__Assigned task__: Every record has to be written out exactly, with no line missing.

__Records for this task__:
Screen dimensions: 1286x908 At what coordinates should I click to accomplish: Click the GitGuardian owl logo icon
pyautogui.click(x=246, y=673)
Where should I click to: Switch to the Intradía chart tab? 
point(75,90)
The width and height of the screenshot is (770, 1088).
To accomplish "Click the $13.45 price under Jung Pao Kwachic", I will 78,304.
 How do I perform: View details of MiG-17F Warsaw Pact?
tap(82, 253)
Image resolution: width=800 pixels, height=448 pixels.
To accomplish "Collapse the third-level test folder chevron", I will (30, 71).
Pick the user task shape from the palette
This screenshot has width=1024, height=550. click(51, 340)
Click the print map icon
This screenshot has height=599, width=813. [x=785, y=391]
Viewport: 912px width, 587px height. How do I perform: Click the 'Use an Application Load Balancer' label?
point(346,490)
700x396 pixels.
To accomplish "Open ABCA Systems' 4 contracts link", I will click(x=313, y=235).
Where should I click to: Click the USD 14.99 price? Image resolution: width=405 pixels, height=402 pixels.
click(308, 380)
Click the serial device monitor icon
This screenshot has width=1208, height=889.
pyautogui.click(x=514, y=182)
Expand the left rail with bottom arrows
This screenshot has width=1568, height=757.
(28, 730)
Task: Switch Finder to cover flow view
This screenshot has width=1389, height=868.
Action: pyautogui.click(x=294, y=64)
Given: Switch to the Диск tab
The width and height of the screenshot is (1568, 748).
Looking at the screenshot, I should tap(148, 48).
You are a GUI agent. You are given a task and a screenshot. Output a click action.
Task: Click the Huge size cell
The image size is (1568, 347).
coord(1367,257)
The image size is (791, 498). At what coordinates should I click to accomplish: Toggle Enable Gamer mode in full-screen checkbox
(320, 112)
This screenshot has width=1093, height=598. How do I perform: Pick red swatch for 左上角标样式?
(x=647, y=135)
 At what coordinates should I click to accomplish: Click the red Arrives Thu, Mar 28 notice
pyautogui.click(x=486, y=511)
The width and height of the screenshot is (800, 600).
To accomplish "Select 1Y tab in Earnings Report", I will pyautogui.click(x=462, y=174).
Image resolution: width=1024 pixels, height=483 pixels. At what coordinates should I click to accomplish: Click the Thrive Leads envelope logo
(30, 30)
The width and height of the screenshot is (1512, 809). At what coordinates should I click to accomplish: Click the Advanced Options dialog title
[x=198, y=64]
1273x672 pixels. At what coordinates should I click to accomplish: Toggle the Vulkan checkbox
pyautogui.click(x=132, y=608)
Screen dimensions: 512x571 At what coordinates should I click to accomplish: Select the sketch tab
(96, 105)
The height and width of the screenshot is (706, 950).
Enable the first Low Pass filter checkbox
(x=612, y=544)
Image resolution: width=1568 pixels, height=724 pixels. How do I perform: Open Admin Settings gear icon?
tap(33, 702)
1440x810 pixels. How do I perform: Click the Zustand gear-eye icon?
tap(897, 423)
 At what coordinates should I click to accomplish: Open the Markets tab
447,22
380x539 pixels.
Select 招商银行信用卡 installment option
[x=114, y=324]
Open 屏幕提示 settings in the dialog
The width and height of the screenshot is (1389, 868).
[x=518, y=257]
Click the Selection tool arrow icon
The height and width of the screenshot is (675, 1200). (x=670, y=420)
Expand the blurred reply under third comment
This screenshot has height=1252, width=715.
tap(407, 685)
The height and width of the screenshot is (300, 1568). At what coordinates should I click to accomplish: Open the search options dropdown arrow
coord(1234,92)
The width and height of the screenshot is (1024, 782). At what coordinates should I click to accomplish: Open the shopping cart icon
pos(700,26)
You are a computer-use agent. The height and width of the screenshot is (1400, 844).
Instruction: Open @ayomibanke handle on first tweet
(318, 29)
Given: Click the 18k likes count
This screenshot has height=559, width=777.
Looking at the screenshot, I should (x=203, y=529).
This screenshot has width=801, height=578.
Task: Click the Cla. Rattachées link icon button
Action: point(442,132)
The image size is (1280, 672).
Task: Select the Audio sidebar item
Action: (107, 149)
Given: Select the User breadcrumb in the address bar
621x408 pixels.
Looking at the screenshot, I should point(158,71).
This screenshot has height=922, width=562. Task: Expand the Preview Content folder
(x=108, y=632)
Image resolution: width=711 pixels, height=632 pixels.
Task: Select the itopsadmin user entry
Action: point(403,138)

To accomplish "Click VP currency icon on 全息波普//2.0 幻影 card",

__Result of the task__:
Screen dimensions: 1286x908 At what coordinates should I click to accomplish: Click the GitGuardian owl logo icon
pyautogui.click(x=246, y=673)
Where should I click to: Switch to the Intradía chart tab? 
point(75,90)
The width and height of the screenshot is (770, 1088).
To accomplish "Click the $13.45 price under Jung Pao Kwachic", I will 78,304.
 How do I perform: View details of MiG-17F Warsaw Pact?
tap(82, 253)
Image resolution: width=800 pixels, height=448 pixels.
To accomplish "Collapse the third-level test folder chevron", I will (30, 71).
Pick the user task shape from the palette
This screenshot has width=1024, height=550. click(51, 340)
Click the print map icon
This screenshot has height=599, width=813. [x=785, y=391]
Viewport: 912px width, 587px height. How do I perform: Click the 'Use an Application Load Balancer' label?
point(346,490)
700x396 pixels.
To accomplish "Open ABCA Systems' 4 contracts link", I will click(x=313, y=235).
Where should I click to: Click the USD 14.99 price? Image resolution: width=405 pixels, height=402 pixels.
click(308, 380)
Click the serial device monitor icon
This screenshot has width=1208, height=889.
pyautogui.click(x=514, y=182)
Expand the left rail with bottom arrows
This screenshot has width=1568, height=757.
(28, 730)
Task: Switch Finder to cover flow view
This screenshot has width=1389, height=868.
Action: pyautogui.click(x=294, y=64)
Given: Switch to the Диск tab
The width and height of the screenshot is (1568, 748).
Looking at the screenshot, I should tap(148, 48).
You are a GUI agent. You are given a task and a screenshot. Output a click action.
Task: Click the Huge size cell
The image size is (1568, 347).
coord(1367,257)
The image size is (791, 498). At what coordinates should I click to accomplish: Toggle Enable Gamer mode in full-screen checkbox
(320, 112)
This screenshot has width=1093, height=598. How do I perform: Pick red swatch for 左上角标样式?
(x=647, y=135)
 At what coordinates should I click to accomplish: Click the red Arrives Thu, Mar 28 notice
pyautogui.click(x=486, y=511)
The width and height of the screenshot is (800, 600).
To accomplish "Select 1Y tab in Earnings Report", I will pyautogui.click(x=462, y=174).
Image resolution: width=1024 pixels, height=483 pixels. At what coordinates should I click to accomplish: Click the Thrive Leads envelope logo
(30, 30)
The width and height of the screenshot is (1512, 809). At what coordinates should I click to accomplish: Click the Advanced Options dialog title
[x=198, y=64]
1273x672 pixels. At what coordinates should I click to accomplish: Toggle the Vulkan checkbox
pyautogui.click(x=132, y=608)
Screen dimensions: 512x571 At what coordinates should I click to accomplish: Select the sketch tab
(96, 105)
The height and width of the screenshot is (706, 950).
Enable the first Low Pass filter checkbox
(x=612, y=544)
Image resolution: width=1568 pixels, height=724 pixels. How do I perform: Open Admin Settings gear icon?
tap(33, 702)
1440x810 pixels. How do I perform: Click the Zustand gear-eye icon?
tap(897, 423)
 At what coordinates should I click to accomplish: Open the Markets tab
447,22
380x539 pixels.
Select 招商银行信用卡 installment option
[x=114, y=324]
Open 屏幕提示 settings in the dialog
The width and height of the screenshot is (1389, 868).
[x=518, y=257]
Click the Selection tool arrow icon
The height and width of the screenshot is (675, 1200). (x=670, y=420)
Expand the blurred reply under third comment
This screenshot has height=1252, width=715.
tap(407, 685)
The height and width of the screenshot is (300, 1568). At what coordinates should I click to accomplish: Open the search options dropdown arrow
coord(1234,92)
The width and height of the screenshot is (1024, 782). At what coordinates should I click to accomplish: Open the shopping cart icon
pos(700,26)
You are a computer-use agent. The height and width of the screenshot is (1400, 844).
Instruction: Open @ayomibanke handle on first tweet
(318, 29)
Given: Click the 18k likes count
This screenshot has height=559, width=777.
Looking at the screenshot, I should (x=203, y=529).
This screenshot has width=801, height=578.
Task: Click the Cla. Rattachées link icon button
Action: point(442,132)
The image size is (1280, 672).
Task: Select the Audio sidebar item
Action: (107, 149)
Given: Select the User breadcrumb in the address bar
621x408 pixels.
Looking at the screenshot, I should point(158,71).
This screenshot has height=922, width=562. Task: Expand the Preview Content folder
(x=108, y=632)
Image resolution: width=711 pixels, height=632 pixels.
Task: Select the itopsadmin user entry
Action: point(403,138)

To accomplish "Click VP currency icon on 全息波普//2.0 幻影 card",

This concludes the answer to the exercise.